### [What you need to do]
Could you copy each line of the entries that contains "Všeobecné"?

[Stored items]

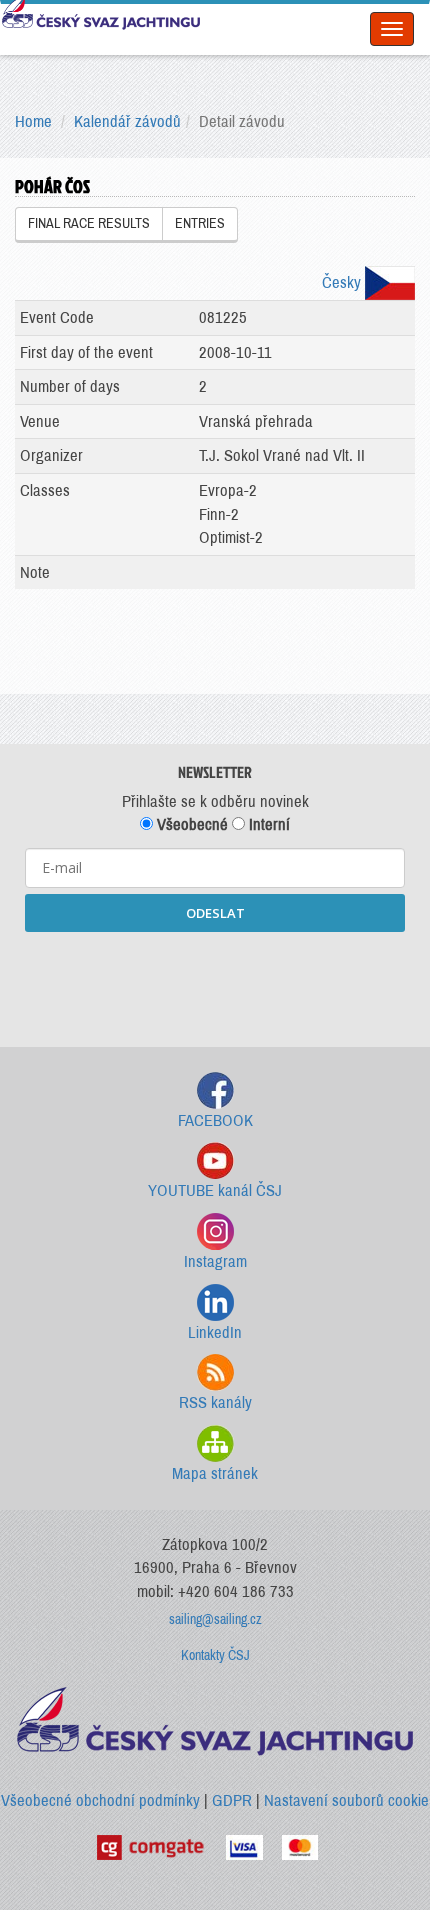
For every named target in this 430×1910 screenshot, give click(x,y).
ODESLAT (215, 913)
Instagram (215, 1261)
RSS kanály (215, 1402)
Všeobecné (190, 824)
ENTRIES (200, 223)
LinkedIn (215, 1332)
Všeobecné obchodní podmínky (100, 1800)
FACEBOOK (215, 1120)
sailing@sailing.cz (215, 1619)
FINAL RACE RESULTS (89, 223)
--
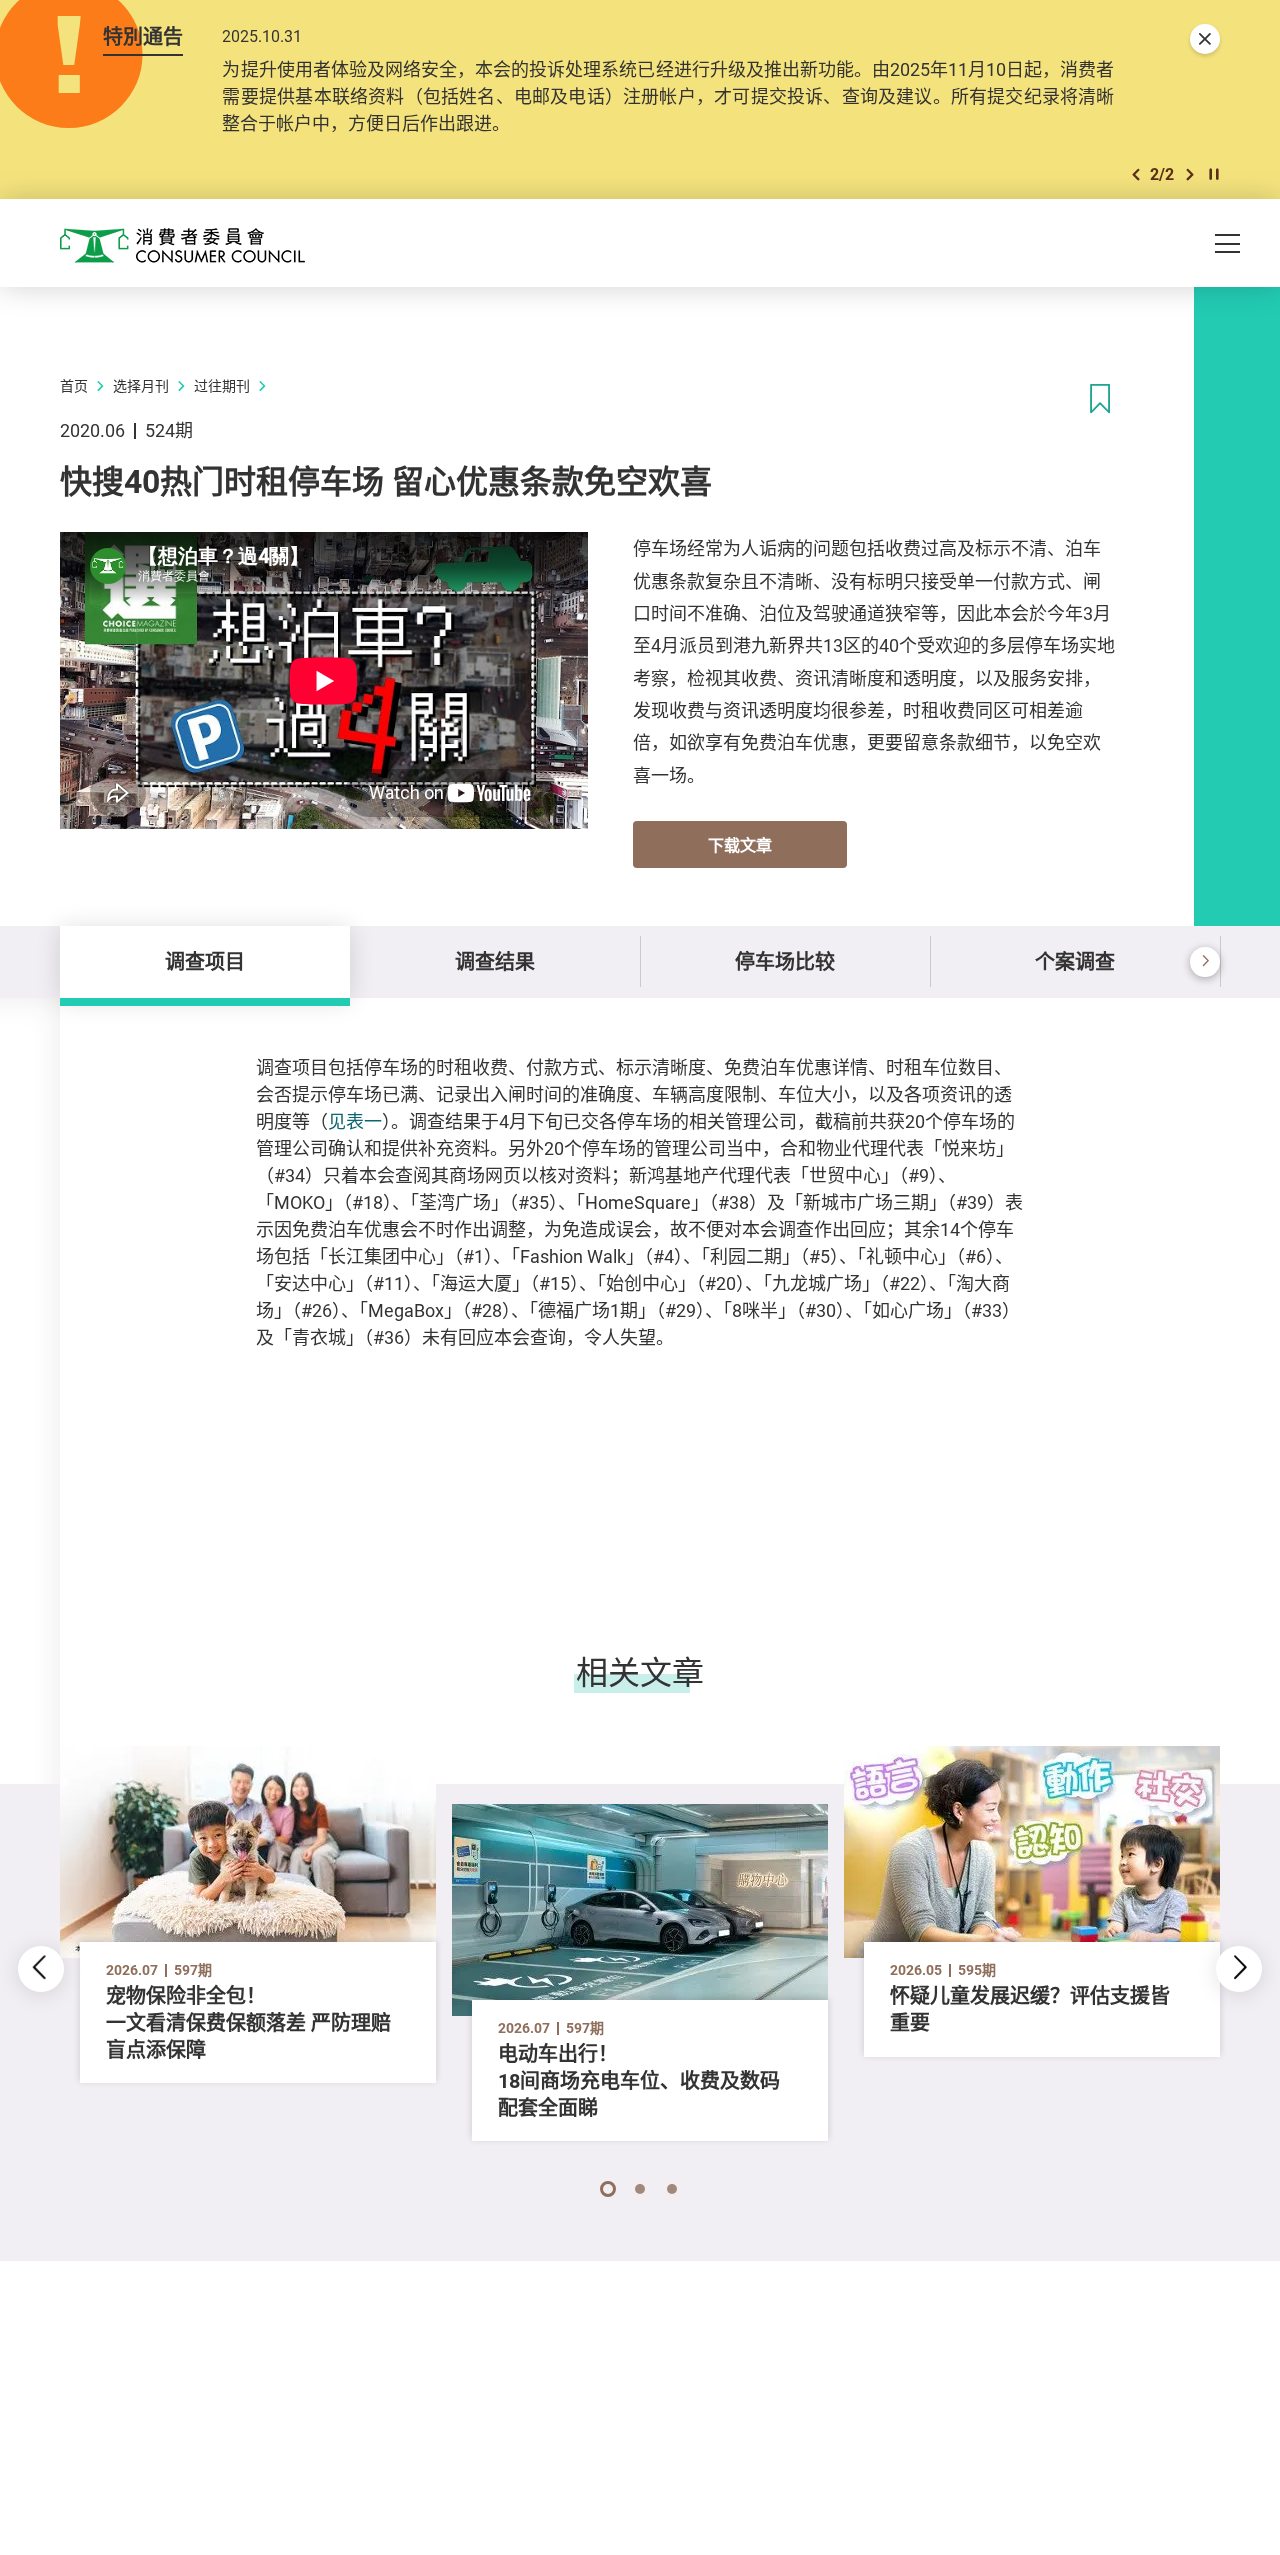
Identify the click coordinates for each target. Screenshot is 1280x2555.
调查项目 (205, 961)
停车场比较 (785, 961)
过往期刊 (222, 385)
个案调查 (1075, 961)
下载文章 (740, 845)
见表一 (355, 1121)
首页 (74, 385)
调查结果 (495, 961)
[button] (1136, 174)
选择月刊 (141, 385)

### [Problem solution]
Všeobecné (190, 824)
Všeobecné obchodní podmínky (100, 1800)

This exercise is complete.